It is one of the never-ending discussions among MMO veterans: the golden days of MMOing. The glory days of our youth when MMOs were green and so were we. When treasure was rare and special and punishment plentiful and quick. Today, we miss the hardship of the unknown, the unexplored mystery, the dependence on other people. Fond memories of our beginnings and the rose-tinted glasses of nostalgia keep the past locked firmly in our mind like a place of legend.
If only we could recreate the past. And why can’t we – are we the problem? The games? Our missing fellows? I have once concluded on this blog that the fairest answer to this question is probably “a bit of everything” but also, that there are only so many times that we can fully invest in a new MMO and commit to a new world and community. Witty strips such as “A decade of love and hate” by DLC or Arcade Rage’s “Gamer problems: Then and Now” make painfully obvious that MMOs haven’t objectively gotten worse; they’ve changed in some ways but also really stayed the same and they have certainly become more varied and accessible overall. None of this can explain our personal discontent. No, the answer lies elsewhere.

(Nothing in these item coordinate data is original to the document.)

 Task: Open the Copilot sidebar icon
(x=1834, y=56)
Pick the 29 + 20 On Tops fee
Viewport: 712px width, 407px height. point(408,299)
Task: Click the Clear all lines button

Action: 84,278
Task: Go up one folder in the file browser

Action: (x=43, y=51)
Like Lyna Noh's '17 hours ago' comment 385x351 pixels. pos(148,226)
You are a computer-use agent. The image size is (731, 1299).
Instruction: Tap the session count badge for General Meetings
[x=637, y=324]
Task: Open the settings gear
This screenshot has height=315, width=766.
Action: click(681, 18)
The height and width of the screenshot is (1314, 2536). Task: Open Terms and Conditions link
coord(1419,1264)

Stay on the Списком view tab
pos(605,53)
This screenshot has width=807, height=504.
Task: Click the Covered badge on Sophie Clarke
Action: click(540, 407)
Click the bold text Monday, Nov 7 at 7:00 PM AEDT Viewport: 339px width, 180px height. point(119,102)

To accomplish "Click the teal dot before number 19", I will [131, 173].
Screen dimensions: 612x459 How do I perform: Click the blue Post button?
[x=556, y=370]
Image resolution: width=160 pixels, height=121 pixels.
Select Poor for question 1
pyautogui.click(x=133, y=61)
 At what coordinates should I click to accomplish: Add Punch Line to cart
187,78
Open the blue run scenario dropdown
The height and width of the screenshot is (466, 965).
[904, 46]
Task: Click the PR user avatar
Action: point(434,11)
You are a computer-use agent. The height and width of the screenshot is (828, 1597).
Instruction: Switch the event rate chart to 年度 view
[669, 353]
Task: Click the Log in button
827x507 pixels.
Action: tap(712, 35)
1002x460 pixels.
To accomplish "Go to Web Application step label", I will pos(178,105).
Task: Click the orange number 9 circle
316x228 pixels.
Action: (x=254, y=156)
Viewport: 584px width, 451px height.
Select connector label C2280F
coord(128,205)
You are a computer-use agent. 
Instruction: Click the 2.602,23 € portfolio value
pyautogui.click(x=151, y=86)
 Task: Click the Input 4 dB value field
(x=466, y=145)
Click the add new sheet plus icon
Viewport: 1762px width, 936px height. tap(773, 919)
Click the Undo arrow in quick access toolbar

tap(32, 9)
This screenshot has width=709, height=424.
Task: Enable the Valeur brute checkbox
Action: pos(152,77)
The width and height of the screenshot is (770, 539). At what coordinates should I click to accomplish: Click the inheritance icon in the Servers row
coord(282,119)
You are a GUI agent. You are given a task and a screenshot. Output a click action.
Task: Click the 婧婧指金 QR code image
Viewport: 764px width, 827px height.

Chasing that which cannot be preserved
How many times over can you build a virtual life from scratch until it feels like a deja-vu and grind and the fatigue kicks in? How many social bonds can you possibly establish and maintain? I say no more than you could do in real life; there may be one big love for you during your life’s journey, or two or three. For most of us, that is the limit of our capabilities and time too only allows for so many iterations. It is the same with circles of friends or careers – the boldest among us will recreate themselves and their world a few times over during the course of their life but time and energy remain limiting factors.
It is our misconception that MMOs should somehow follow a different rule set. That something as profound and time consuming as virtual life, and WoW was that for many (just to name one possible MMO), should be repeatable over and over and never wane in its glory and impact. But how could that be? The best of things and the most meaningful must all eventually bow to finality.
Looking back, I can say that I’ve had three serious and longterm MMO experiences or “relationships” in my life between age 20 and 35. Maybe five titles altogether have really managed to consume me for a time and make me care about people I met. However every time, it got a bit more difficult; every time I’ve felt my energy resources, my ability to care and my patience for things like ingame appointments and wait times, deplete faster.
“I have done this before – I have been here. Yet it is not the same.”
We cannot recreate our MMO youth any more than we can go back to our teenage years or our twenties. With every decade added to our life, we become more experienced which means we become more critical and picky. The roads become downtrodden and the mysteries familiar. And we have limited resources both internally (energy) as well as externally (time). The games haven’t gotten worse or better, they’ve become different – but we are different, too. And longing for the good old, bad times is merely a product of our bewilderment that life, real and virtual, is constant progress and contradiction: some things change but they also largely stay the same.
That’s why we can love and hate the past all at once, feel relief over progress made but also miss our friends and treasure our memories. (MMO) Life is complex like that.